I highly recommend the SIAM review of Mark Newman (“The structure and function of complex networks”) to introduce yourself on the topic. For a lighter read, “Linked” from Albert-Lászlo Barabási is also a nice introduction, and the book responsible to hook me into this research topic :)
I’m not a graph theorist.
Are these properties independent of each other? The last two don’t really seem to be.
Also, are you sure that “sparse” is actually a feature of “real graphs”, or just a feature of “phenomena that we tend to use graphs to study”? And is sparsity a useful feature such that when we encounter a non-sparse graph we’ll automatically transform the data until the result actually is sparse?
Can you expand on the first point?
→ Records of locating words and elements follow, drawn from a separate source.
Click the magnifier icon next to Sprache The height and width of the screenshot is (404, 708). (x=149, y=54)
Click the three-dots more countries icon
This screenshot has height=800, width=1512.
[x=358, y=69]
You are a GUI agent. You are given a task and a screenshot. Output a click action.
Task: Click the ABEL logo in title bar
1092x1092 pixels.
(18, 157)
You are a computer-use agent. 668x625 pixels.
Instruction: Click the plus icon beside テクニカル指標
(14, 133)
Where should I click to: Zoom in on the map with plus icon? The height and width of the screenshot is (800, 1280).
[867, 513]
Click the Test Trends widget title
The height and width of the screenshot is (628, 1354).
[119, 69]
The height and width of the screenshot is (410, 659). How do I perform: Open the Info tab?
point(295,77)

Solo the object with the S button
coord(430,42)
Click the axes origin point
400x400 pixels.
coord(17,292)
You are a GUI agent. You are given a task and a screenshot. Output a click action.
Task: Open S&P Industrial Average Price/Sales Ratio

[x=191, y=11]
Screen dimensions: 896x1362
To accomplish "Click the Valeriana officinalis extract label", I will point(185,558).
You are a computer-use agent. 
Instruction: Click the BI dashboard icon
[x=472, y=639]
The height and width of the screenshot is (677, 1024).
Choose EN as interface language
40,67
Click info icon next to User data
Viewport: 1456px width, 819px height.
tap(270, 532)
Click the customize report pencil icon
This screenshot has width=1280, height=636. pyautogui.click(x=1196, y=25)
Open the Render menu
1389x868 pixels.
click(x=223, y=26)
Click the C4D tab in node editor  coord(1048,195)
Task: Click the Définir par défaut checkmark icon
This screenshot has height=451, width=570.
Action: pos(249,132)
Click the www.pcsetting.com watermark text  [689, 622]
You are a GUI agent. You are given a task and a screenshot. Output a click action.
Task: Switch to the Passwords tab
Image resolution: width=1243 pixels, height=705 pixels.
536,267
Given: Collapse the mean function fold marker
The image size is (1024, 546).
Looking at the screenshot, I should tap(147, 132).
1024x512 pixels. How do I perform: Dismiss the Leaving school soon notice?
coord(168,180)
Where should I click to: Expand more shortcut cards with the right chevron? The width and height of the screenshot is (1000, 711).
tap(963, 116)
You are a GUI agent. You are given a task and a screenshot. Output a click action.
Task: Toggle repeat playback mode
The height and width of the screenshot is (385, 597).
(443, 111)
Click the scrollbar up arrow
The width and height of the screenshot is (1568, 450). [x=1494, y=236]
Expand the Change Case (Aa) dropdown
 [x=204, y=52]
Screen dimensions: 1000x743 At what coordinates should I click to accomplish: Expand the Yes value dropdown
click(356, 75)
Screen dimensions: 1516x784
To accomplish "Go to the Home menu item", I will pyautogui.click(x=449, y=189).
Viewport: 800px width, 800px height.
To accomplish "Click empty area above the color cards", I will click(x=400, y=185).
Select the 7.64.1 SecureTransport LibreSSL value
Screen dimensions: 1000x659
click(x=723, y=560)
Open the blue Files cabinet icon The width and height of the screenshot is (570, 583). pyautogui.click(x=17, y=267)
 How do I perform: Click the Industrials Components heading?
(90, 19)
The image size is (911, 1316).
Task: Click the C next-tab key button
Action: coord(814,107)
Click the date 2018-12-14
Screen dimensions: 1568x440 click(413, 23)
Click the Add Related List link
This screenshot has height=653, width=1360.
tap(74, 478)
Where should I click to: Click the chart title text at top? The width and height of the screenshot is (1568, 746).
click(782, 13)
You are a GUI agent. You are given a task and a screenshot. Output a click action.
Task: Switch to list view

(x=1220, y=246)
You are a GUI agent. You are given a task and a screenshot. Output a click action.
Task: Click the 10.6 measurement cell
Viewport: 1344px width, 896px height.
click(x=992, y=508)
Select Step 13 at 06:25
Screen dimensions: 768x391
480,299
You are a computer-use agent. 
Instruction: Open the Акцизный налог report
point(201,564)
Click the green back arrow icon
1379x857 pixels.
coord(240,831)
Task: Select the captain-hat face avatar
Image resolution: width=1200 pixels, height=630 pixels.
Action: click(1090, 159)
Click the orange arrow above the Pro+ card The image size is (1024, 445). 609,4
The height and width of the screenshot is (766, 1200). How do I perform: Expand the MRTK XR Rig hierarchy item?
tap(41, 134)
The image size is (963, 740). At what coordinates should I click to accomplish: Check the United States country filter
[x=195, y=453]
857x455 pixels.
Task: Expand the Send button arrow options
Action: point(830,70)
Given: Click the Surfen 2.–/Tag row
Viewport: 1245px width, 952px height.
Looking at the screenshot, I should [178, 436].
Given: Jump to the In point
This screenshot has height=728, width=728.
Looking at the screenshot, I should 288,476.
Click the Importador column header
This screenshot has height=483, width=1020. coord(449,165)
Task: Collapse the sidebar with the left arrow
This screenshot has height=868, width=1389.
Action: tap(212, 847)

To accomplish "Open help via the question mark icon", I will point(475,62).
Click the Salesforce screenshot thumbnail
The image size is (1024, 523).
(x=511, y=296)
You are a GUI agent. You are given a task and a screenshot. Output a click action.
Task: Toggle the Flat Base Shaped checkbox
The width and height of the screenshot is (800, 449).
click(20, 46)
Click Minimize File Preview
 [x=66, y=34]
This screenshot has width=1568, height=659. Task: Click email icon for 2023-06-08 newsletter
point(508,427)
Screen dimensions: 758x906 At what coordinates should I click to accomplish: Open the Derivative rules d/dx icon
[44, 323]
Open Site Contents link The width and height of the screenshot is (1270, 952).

For any given graph, if we assume no duplicate edges then of course |E| <= |V| * |V| (where we view the first |V| as our "constant"). Do we mean that given a collection of graphs, |E_n| 0?
Eh, either I made a mistake or the formatting got messed up. In words: do we mean that for any collection of sparse/real-world graphs the size of |E| is bounded by a constant times |V|? If so, would not the constant depend on the source of the real world graphs, and couldn’t we call nearly complete graphs sparse by putting them in a collection with sufficiently large constant of proportionality?
Power law or lognornal? Cosma shalizi has a paper on this issue, if I remember well.